Bob Humphrey photo
By Bob Humphrey
Every craftsman has his tools; and the tools of the turkey hunting trade are calls. If you’re like me, you probably haven’t touched yours since you hung up your turkey vest after the last day of last turkey season. Winter is waning and spring is in the air. Depending on where you live, turkey season may be days, weeks or months away. In any case, there’s no time like the present to start getting your gear in order once more. It’s tune-up time.
Go through your old diaphragms and give them a good inspection. Toss out and replace any that are moldy, have torn reeds, frayed skirts or are otherwise in disrepair. Incidentally, this is why it’s a good idea to do this well before the season.
If your favorite call is hard to get, you‘ll have time to track down a replacement. And don’t be cheap. A diaphragm costs about as much as a 3-1/2-inch magnum shell. When it doubt, throw it out and get a new one.
Next it’s time to “re-condition” those you intend to keep and re-use. I start by soaking mine in a diluted solution of mouthwash, to kill any lingering bacteria. After they’ve soaked for a while, I’ll take a toothpick and gently separate the reeds. Then lay the calls on a paper towel to dry, leaving the picks in place so the reeds don’t “re-stick.”
Moving on to friction calls, we’ll start with slates, or pot calls. First, wipe the surface with a clean, dry towel. Using the appropriate material, sand the face in one linear direction, i.e. back and forth or up and down - perpendicular to the direction you’ll be “drawing” the striker. Which abrasive material you should use will depend on the surface material (use whatever came with the call when you bought it). A fine to medium grit sandpaper works well on a natural slate or soft metal surfaces. For harder materials like glass, plexi-glass and some metals, you may need a coarser or more abrasive scouring pad. Blow off any excess dust, being careful not to touch the surface with your bare (oily) fingers. Now, treat your striker tips similarly, roughening up their surface with the appropriate material.
Now on to box calls. Start by “cleaning” off the bottom of the paddle and the side rails, lightly sanding away any old chalk, dirt or oils. Next, simply apply chalk and give it a test. If it sounds good, you’re done. If not, you may need to do a little tweaking, something you may want to do anyway.
In most box calls, the paddle is attached to the box with a screw. Loosening or tightening this screw can change the tone of the call considerably. Adjust the screw in half or quarter turn increments, trying a few yelps between each turn. Once you find a tone that pleases you, draw across the paddle and screw with a permanent marker as a reference mark. That’s about all there is to it.
Of course, practice makes perfect, so you should spend plenty of time re-acquainting yourself with your calls. And if you practice enough, you may want to do one more quick tune-up before heading out for the real thing.

_SOURCE MATERIAL_.
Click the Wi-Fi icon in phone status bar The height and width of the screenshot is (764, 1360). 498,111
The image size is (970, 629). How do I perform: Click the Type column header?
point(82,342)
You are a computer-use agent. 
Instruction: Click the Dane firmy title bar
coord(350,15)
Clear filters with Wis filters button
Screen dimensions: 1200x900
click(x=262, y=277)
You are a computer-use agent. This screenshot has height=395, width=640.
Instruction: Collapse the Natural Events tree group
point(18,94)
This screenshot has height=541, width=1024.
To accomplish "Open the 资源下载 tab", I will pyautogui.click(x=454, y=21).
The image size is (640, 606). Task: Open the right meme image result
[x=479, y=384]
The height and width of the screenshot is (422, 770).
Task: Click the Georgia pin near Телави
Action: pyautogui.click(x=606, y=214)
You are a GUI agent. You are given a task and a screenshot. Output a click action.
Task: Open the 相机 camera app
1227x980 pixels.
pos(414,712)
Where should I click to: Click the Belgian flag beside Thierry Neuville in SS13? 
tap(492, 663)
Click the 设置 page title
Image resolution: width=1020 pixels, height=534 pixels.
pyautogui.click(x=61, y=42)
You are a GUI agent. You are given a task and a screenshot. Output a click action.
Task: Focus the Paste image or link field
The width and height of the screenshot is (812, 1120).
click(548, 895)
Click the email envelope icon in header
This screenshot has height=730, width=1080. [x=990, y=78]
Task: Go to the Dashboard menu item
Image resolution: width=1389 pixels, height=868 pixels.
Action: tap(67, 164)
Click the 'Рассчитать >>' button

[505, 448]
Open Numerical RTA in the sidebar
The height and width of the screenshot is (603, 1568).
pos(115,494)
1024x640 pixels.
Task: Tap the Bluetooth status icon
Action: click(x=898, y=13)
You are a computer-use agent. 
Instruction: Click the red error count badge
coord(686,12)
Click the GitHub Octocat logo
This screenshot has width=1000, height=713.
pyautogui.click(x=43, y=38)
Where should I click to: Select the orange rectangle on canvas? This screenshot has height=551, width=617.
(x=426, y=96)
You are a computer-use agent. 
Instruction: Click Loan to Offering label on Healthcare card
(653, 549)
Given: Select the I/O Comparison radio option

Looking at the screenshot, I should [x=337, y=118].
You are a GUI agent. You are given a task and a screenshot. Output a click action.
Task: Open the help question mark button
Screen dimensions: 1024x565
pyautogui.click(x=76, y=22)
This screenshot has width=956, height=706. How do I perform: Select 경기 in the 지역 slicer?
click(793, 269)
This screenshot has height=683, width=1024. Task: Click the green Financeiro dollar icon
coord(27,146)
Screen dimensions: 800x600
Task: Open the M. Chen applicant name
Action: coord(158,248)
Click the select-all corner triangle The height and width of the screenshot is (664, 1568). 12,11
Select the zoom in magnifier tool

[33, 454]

_INSTRUCTIONS FOR THE TASK_.
Answer these from the turkey call tune-up article, one line each:
(a) What does the writer soak diaphragm calls in to kill bacteria?
(b) What kind of sandpaper works well on a natural slate surface?
(c) In what amounts should the screw on a box call be turned at a time?

_FINAL ANSWER_.
(a) A diluted solution of mouthwash.
(b) Fine to medium grit sandpaper.
(c) Half or quarter turns.